- [Exercise goal]: Output the entries starting at the line that contains "The width and" and ending at the line that contains "center [604, 1202]." as a two-column CSV with the headers text and answer. Give one row per entry, and put each value in a single quoted field with line breaks turned into spaces.

- [Source material]:

....

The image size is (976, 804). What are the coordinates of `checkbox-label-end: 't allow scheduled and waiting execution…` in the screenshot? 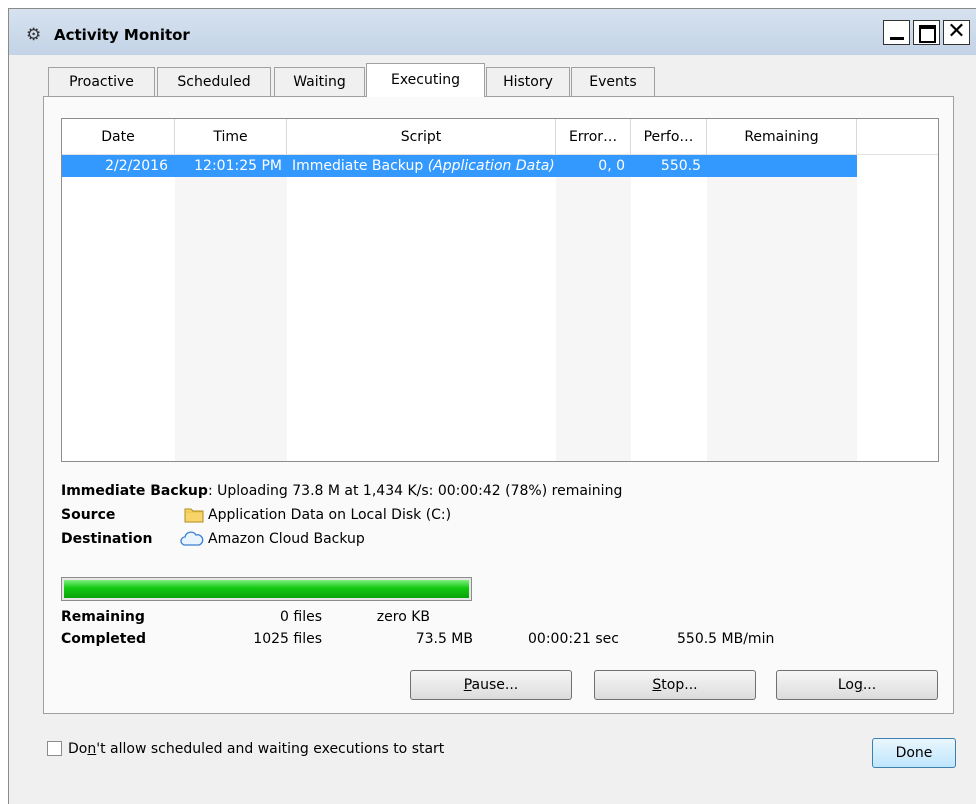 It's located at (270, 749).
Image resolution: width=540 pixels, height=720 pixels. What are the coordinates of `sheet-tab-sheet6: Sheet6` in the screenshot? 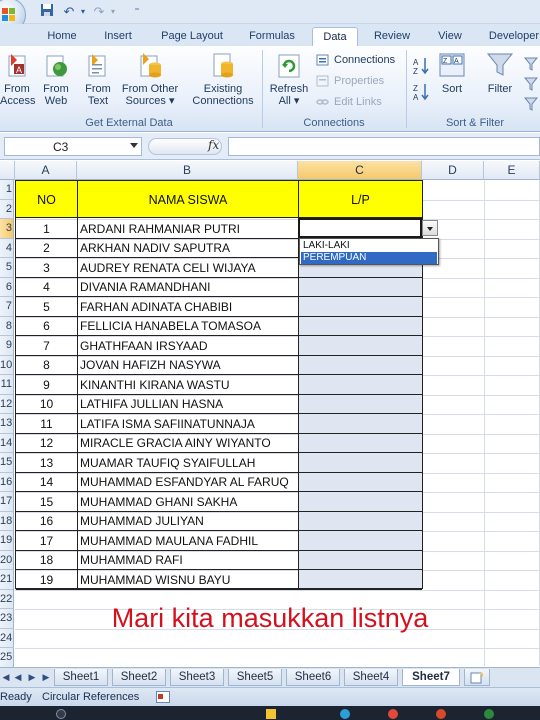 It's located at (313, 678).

....

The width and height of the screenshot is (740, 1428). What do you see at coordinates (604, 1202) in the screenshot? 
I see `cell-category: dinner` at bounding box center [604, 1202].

....

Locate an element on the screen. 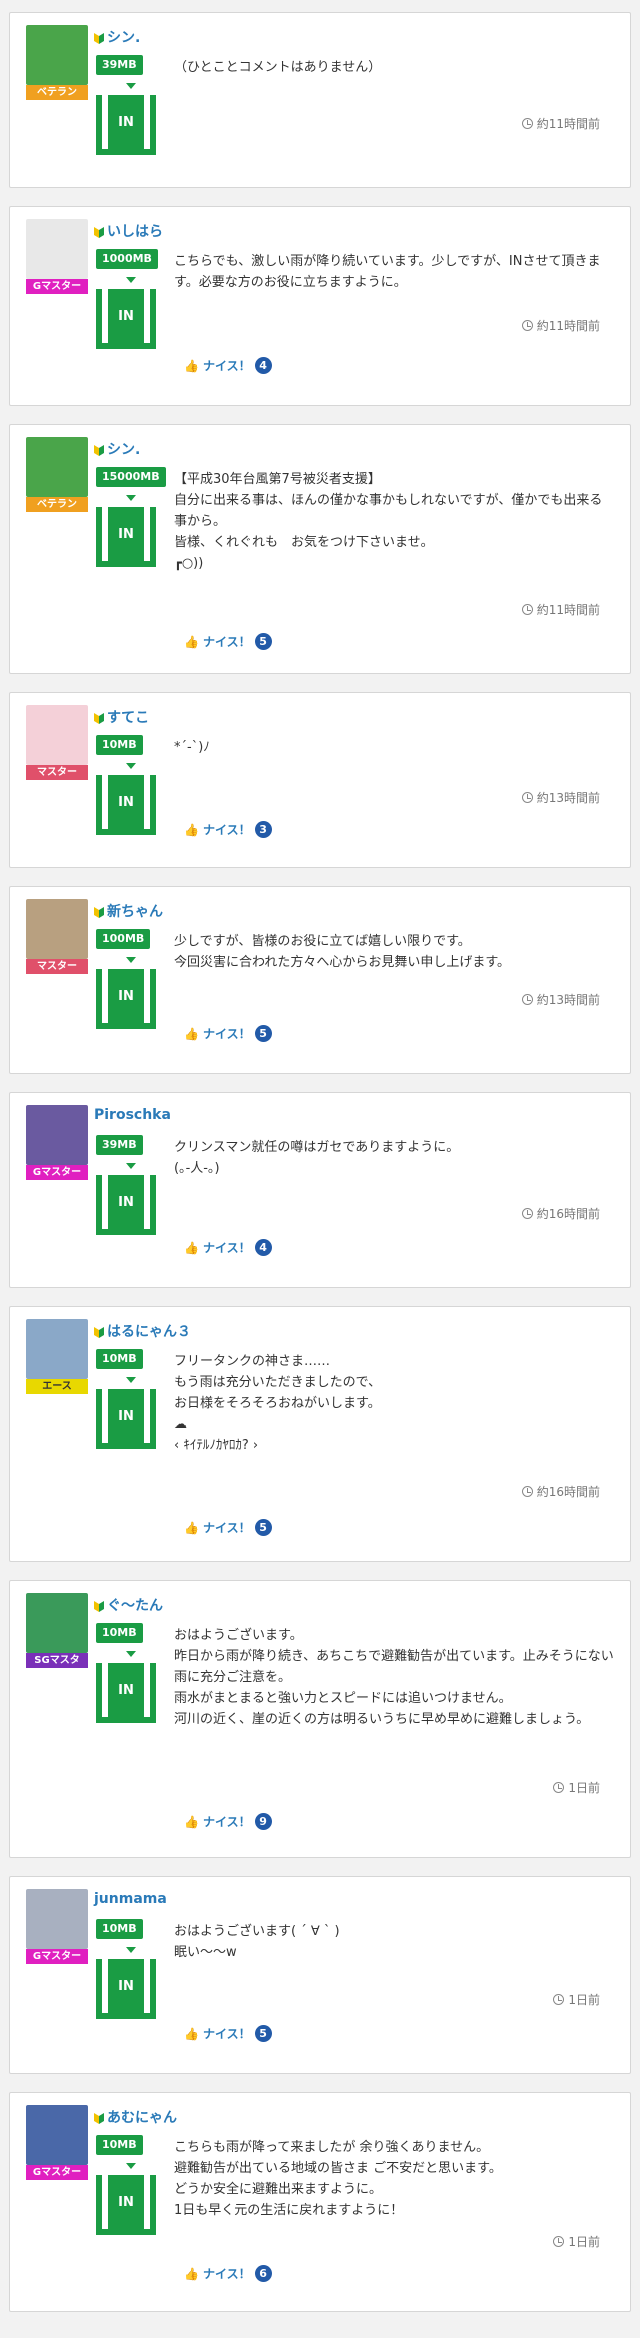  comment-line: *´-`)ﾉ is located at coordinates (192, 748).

....

- [Solution]:
text,answer
"The width and height of the screenshot is (740, 1428). What do you see at coordinates (604, 1202) in the screenshot?","I see `cell-category: dinner` at bounding box center [604, 1202]."